Start of Block
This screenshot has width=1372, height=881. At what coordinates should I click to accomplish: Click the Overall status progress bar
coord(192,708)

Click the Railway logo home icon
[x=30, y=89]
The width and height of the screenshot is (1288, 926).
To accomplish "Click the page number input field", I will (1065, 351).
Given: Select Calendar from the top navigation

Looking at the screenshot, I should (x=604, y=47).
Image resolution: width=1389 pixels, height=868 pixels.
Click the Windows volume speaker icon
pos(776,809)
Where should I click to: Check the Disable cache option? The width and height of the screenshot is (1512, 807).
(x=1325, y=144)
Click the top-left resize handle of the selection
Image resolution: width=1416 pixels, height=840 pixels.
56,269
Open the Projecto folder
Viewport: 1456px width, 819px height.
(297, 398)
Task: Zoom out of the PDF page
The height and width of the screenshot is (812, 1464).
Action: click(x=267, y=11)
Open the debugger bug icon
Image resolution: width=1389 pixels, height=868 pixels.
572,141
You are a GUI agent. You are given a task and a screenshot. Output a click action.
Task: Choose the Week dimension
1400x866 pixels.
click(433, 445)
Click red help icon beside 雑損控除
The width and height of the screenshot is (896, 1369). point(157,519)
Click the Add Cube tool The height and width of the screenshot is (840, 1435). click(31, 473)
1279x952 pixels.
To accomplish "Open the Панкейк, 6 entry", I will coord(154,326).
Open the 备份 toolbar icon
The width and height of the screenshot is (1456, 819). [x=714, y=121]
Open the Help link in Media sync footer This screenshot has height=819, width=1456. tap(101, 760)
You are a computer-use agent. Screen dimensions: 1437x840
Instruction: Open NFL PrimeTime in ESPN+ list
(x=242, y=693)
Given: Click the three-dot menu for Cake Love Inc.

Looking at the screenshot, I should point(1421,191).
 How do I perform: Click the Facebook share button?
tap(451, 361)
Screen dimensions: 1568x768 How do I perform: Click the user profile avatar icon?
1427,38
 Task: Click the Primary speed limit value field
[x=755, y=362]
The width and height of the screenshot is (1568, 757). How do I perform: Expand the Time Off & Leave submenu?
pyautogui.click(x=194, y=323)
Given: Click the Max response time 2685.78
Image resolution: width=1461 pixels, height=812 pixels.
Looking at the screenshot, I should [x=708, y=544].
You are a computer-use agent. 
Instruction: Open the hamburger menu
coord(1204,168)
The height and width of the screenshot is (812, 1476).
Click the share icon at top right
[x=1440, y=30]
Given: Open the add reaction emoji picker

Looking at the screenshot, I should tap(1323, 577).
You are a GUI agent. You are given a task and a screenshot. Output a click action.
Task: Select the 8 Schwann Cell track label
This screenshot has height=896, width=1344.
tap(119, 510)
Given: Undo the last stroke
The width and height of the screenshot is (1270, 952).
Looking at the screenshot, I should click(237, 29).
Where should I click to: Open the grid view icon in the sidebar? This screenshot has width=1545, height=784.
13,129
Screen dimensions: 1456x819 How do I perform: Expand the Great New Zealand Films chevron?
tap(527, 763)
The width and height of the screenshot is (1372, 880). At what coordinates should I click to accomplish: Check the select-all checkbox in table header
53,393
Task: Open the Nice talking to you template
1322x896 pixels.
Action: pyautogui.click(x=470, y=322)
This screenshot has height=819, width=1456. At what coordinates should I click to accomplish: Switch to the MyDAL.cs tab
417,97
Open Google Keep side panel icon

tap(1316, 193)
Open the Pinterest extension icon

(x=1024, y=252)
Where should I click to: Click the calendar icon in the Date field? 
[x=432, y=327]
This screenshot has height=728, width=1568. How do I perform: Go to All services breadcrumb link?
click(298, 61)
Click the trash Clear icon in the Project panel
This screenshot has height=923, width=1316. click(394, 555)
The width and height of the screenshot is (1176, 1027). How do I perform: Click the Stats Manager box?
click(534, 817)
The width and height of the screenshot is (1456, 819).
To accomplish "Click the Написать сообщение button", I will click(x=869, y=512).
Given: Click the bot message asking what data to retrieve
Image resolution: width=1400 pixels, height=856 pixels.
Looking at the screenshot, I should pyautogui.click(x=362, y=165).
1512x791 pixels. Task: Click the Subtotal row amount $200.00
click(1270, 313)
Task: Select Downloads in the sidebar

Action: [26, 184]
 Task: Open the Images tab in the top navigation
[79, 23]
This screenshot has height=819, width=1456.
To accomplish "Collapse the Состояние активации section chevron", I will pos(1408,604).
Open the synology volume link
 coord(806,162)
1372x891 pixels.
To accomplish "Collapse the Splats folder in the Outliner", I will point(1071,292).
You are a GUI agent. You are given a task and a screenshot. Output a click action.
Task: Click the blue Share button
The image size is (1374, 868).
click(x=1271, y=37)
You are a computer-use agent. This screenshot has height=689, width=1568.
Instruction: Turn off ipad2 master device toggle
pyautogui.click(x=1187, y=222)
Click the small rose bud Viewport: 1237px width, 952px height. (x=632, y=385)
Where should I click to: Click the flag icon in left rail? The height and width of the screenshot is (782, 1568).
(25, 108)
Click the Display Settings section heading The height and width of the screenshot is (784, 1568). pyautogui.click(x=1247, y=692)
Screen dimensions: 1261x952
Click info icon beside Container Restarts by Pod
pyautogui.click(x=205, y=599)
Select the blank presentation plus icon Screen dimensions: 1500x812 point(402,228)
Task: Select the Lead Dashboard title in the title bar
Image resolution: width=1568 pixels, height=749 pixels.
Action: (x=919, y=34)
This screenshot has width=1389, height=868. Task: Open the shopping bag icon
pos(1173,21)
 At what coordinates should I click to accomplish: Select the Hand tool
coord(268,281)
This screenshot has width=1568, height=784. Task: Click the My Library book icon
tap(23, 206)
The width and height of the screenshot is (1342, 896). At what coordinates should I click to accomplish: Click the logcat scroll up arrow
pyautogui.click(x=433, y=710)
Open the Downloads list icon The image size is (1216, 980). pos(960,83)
End of Block
Count the lines of these entries that hold the string "section", and give only that number.

▶ [SOLUTION TO THIS TASK]: 2